JOB ITEM »
Please rewrite the data from its start through the line containing "The height and", renaming "screenshot" to "screen capture" and leaving everything else unchanged.

Collected data
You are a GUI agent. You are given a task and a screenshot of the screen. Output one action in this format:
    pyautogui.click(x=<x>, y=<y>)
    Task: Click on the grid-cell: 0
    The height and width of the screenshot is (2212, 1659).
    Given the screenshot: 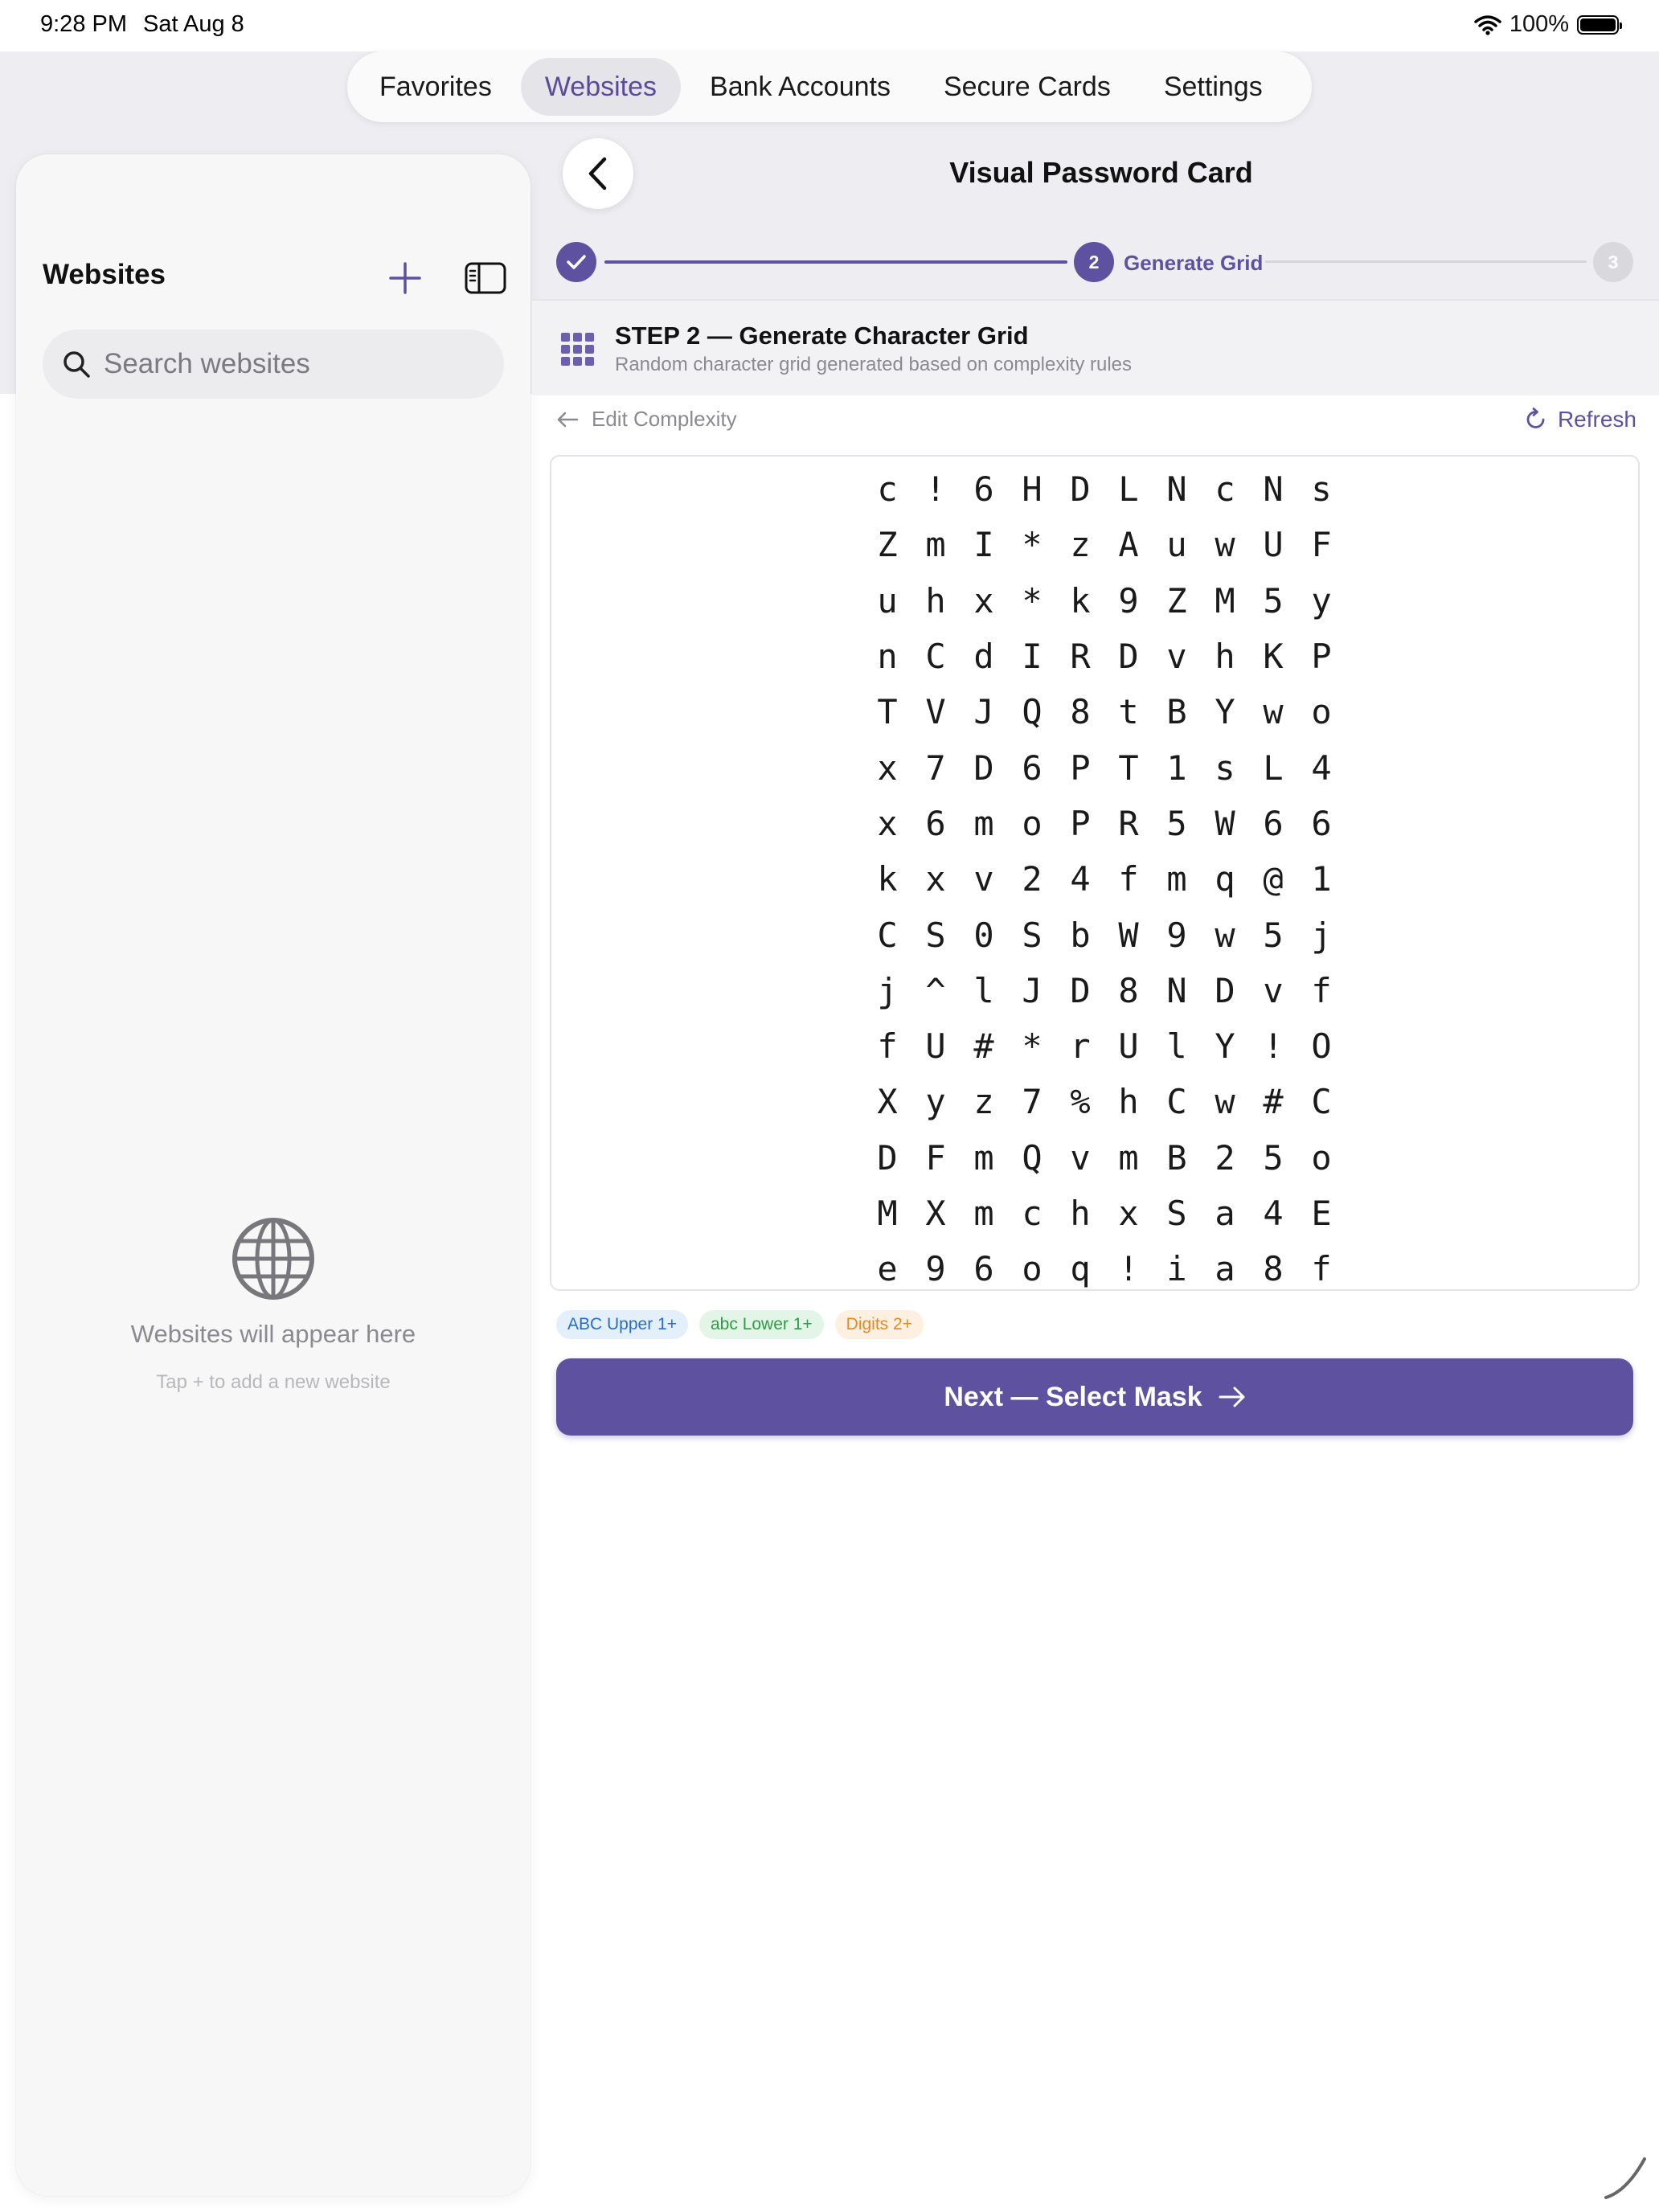 What is the action you would take?
    pyautogui.click(x=984, y=935)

ANSWER »
You are a GUI agent. You are given a task and a screen capture of the screen. Output one action in this format:
    pyautogui.click(x=<x>, y=<y>)
    Task: Click on the grid-cell: 0
    The height and width of the screen capture is (2212, 1659).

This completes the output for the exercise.